TASK DIRECTIONS. Set the entries below down again, please. Match them exactly.

DATA LISTING: Begin

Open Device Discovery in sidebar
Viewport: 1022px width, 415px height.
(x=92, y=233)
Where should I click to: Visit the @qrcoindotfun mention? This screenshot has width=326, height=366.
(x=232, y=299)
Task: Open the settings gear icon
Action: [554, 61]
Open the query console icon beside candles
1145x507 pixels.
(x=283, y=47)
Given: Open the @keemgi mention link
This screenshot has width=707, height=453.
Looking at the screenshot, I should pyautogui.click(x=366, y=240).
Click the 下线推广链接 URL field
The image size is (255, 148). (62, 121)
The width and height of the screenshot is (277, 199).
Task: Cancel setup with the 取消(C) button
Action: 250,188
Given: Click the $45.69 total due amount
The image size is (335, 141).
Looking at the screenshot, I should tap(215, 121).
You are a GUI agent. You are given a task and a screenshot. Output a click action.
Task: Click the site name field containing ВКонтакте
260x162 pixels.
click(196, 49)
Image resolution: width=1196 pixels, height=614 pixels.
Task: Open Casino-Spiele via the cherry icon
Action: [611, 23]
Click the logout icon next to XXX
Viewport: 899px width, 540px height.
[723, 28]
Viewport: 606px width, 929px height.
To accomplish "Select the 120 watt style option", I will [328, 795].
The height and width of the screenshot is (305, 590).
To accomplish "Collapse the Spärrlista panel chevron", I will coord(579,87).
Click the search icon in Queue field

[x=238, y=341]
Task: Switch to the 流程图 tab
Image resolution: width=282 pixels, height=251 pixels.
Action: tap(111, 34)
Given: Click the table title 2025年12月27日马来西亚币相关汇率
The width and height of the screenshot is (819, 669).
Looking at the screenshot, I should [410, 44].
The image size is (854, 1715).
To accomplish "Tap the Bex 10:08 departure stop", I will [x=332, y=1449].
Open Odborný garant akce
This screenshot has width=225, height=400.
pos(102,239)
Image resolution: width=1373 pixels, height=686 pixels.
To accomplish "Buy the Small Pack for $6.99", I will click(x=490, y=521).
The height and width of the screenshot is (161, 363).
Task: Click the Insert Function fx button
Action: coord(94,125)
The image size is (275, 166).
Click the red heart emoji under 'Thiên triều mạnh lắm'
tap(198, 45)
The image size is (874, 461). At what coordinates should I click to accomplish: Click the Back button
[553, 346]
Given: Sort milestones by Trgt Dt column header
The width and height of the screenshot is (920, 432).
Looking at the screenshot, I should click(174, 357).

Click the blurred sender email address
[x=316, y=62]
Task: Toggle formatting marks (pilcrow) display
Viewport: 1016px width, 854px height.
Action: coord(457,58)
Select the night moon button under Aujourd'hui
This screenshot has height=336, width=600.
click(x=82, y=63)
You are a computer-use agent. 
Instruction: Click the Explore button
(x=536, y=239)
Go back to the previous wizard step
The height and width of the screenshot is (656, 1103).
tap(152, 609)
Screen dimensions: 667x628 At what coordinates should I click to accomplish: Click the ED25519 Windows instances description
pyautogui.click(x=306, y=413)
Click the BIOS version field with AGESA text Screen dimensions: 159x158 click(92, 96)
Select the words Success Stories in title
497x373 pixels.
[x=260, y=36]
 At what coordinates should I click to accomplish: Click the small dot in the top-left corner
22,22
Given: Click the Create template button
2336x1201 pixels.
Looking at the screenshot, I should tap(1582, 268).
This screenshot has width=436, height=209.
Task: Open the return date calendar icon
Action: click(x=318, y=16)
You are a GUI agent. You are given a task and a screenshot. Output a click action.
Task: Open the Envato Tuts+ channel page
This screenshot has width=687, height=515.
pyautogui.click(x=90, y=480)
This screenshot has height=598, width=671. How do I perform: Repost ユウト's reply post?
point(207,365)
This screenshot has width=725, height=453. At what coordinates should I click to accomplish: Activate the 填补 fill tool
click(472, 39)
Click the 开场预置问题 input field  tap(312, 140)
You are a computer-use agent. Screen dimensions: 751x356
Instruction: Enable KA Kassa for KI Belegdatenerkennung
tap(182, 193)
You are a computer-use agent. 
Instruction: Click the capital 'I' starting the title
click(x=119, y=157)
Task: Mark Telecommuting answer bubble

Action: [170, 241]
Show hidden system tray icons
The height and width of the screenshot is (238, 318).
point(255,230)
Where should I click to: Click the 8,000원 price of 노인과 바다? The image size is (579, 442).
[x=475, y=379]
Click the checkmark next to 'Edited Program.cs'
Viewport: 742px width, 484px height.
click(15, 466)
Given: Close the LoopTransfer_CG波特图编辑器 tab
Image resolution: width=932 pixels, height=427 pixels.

DATA LISTING: End

THE COMPLETED TASK.
Open Device Discovery in sidebar
Viewport: 1022px width, 415px height.
(x=92, y=233)
Where should I click to: Visit the @qrcoindotfun mention? This screenshot has width=326, height=366.
(x=232, y=299)
Task: Open the settings gear icon
Action: [554, 61]
Open the query console icon beside candles
1145x507 pixels.
(x=283, y=47)
Given: Open the @keemgi mention link
This screenshot has width=707, height=453.
Looking at the screenshot, I should pyautogui.click(x=366, y=240).
Click the 下线推广链接 URL field
The image size is (255, 148). (62, 121)
The width and height of the screenshot is (277, 199).
Task: Cancel setup with the 取消(C) button
Action: 250,188
Given: Click the $45.69 total due amount
The image size is (335, 141).
Looking at the screenshot, I should tap(215, 121).
You are a GUI agent. You are given a task and a screenshot. Output a click action.
Task: Click the site name field containing ВКонтакте
260x162 pixels.
click(196, 49)
Image resolution: width=1196 pixels, height=614 pixels.
Task: Open Casino-Spiele via the cherry icon
Action: [611, 23]
Click the logout icon next to XXX
Viewport: 899px width, 540px height.
[723, 28]
Viewport: 606px width, 929px height.
To accomplish "Select the 120 watt style option", I will [328, 795].
The height and width of the screenshot is (305, 590).
To accomplish "Collapse the Spärrlista panel chevron", I will coord(579,87).
Click the search icon in Queue field

[x=238, y=341]
Task: Switch to the 流程图 tab
Image resolution: width=282 pixels, height=251 pixels.
Action: tap(111, 34)
Given: Click the table title 2025年12月27日马来西亚币相关汇率
The width and height of the screenshot is (819, 669).
Looking at the screenshot, I should [410, 44].
The image size is (854, 1715).
To accomplish "Tap the Bex 10:08 departure stop", I will [x=332, y=1449].
Open Odborný garant akce
This screenshot has width=225, height=400.
pos(102,239)
Image resolution: width=1373 pixels, height=686 pixels.
To accomplish "Buy the Small Pack for $6.99", I will click(x=490, y=521).
The height and width of the screenshot is (161, 363).
Task: Click the Insert Function fx button
Action: coord(94,125)
The image size is (275, 166).
Click the red heart emoji under 'Thiên triều mạnh lắm'
tap(198, 45)
The image size is (874, 461). At what coordinates should I click to accomplish: Click the Back button
[553, 346]
Given: Sort milestones by Trgt Dt column header
The width and height of the screenshot is (920, 432).
Looking at the screenshot, I should click(174, 357).

Click the blurred sender email address
[x=316, y=62]
Task: Toggle formatting marks (pilcrow) display
Viewport: 1016px width, 854px height.
Action: coord(457,58)
Select the night moon button under Aujourd'hui
This screenshot has height=336, width=600.
click(x=82, y=63)
You are a computer-use agent. 
Instruction: Click the Explore button
(x=536, y=239)
Go back to the previous wizard step
The height and width of the screenshot is (656, 1103).
tap(152, 609)
Screen dimensions: 667x628 At what coordinates should I click to accomplish: Click the ED25519 Windows instances description
pyautogui.click(x=306, y=413)
Click the BIOS version field with AGESA text Screen dimensions: 159x158 click(92, 96)
Select the words Success Stories in title
497x373 pixels.
[x=260, y=36]
 At what coordinates should I click to accomplish: Click the small dot in the top-left corner
22,22
Given: Click the Create template button
2336x1201 pixels.
Looking at the screenshot, I should tap(1582, 268).
This screenshot has width=436, height=209.
Task: Open the return date calendar icon
Action: click(x=318, y=16)
You are a GUI agent. You are given a task and a screenshot. Output a click action.
Task: Open the Envato Tuts+ channel page
This screenshot has width=687, height=515.
pyautogui.click(x=90, y=480)
This screenshot has height=598, width=671. How do I perform: Repost ユウト's reply post?
point(207,365)
This screenshot has width=725, height=453. At what coordinates should I click to accomplish: Activate the 填补 fill tool
click(472, 39)
Click the 开场预置问题 input field  tap(312, 140)
You are a computer-use agent. Screen dimensions: 751x356
Instruction: Enable KA Kassa for KI Belegdatenerkennung
tap(182, 193)
You are a computer-use agent. 
Instruction: Click the capital 'I' starting the title
click(x=119, y=157)
Task: Mark Telecommuting answer bubble

Action: [170, 241]
Show hidden system tray icons
The height and width of the screenshot is (238, 318).
point(255,230)
Where should I click to: Click the 8,000원 price of 노인과 바다? The image size is (579, 442).
[x=475, y=379]
Click the checkmark next to 'Edited Program.cs'
Viewport: 742px width, 484px height.
click(15, 466)
Given: Close the LoopTransfer_CG波特图编辑器 tab
Image resolution: width=932 pixels, height=427 pixels.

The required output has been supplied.